The analysis conducted by the California Department of Public Health showed that the unapproved pharmaceutical ingredients were identified in 776 dietary supplements that were sold between 2007 and 2016. The supplements were typically marketed as boosts for sexual enhancements, weight loss or muscle building, according to the JAMA article. The most common pharmaceutical ingredients identified in these products include sildenafil for sexual enhancement supplements, which is sold commercially as Viagra. Additional discoveries include sibutramine, a weight loss drug that had been marketed by Abbott Laboratories before being removed from the market in 2010 due to cardiovascular risks, as well as synthetic steroids or steroid-like ingredients for muscle building supplement.
In the report, the analysis showed that 20 percent of the supplements contained two or more undeclared drugs. As an example, the report said weight loss supplements contained both an anorectic and a laxative. The supplements have been linked to an estimated 23 000 emergency department visits attributed to dietary supplements each year in the United States, the researchers said.
The report is also critical of the U.S. Food and Drug Administration (FDA) for not taking a more stringent oversight role in the supplement market.
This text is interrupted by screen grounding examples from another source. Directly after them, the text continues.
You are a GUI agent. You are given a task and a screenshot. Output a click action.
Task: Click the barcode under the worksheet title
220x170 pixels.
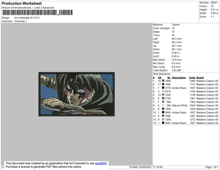tap(37, 13)

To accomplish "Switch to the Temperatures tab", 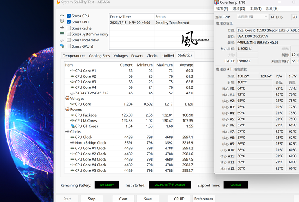I will coord(74,56).
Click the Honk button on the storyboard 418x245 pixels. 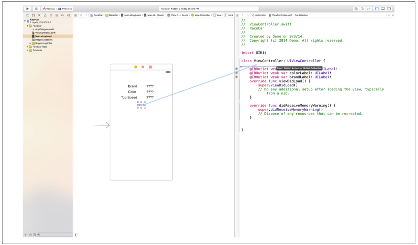(142, 105)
Peter Cohen, one of the authors of the study who also published a commentary, noted that the U.S. Food and Drug Administration “does not assess the safety of supplements prior to market,” but noted that the “agency is tasked with identifying and removing adulterated and hazardous supplements from the marketplace.” The latest research, Cohen said, is similar to previous concerns about lack of FDA oversight raised in a 2013 report.
Cohen said he and his colleagues raised concerns over the supplement issue in 2017 with the FDA. At that time, they had identified two experimental stimulants, 1.4-dimethylamylamine and octodrine, in dietary supplements. One had never been approved by the FDA and the other had been removed from the U.S. market, Cohen said. As of September, Cohen said the “FDA has not taken any regulatory action to remove these synthetic stimulants from commerce or warn consumers about the novel adulterants.”
According to Kaiser Health News, dietary supplements are not classified as drugs by the FDA They fall under the food category. Because they are not intended as disease treatment or prevention, the supplements are not subject to premarket safety and efficacy testing like pharmaceuticals, KHN said. The supplements for weight loss, sexual performance and the like fall under the same umbrella as those that regulate vitamin supplements, such as vitamin C or E.
The new study said more than 50 percent of adults in the United States consume some kind of dietary supplement, which has led to the establishment of a $35 billion industry.
In his column, Cohen said that “more than FDA action will be required to ensure that all adulterated supplements are effectively and swiftly removed from the market.” He said Congress should require companies to register supplements with the FDA ahead of marketing a product. He also noted that Congress could provide the FDA with more enforcement tools that would allow the agency to product’s registration if a supplement is found to be “adulterated with pharmaceutical drugs.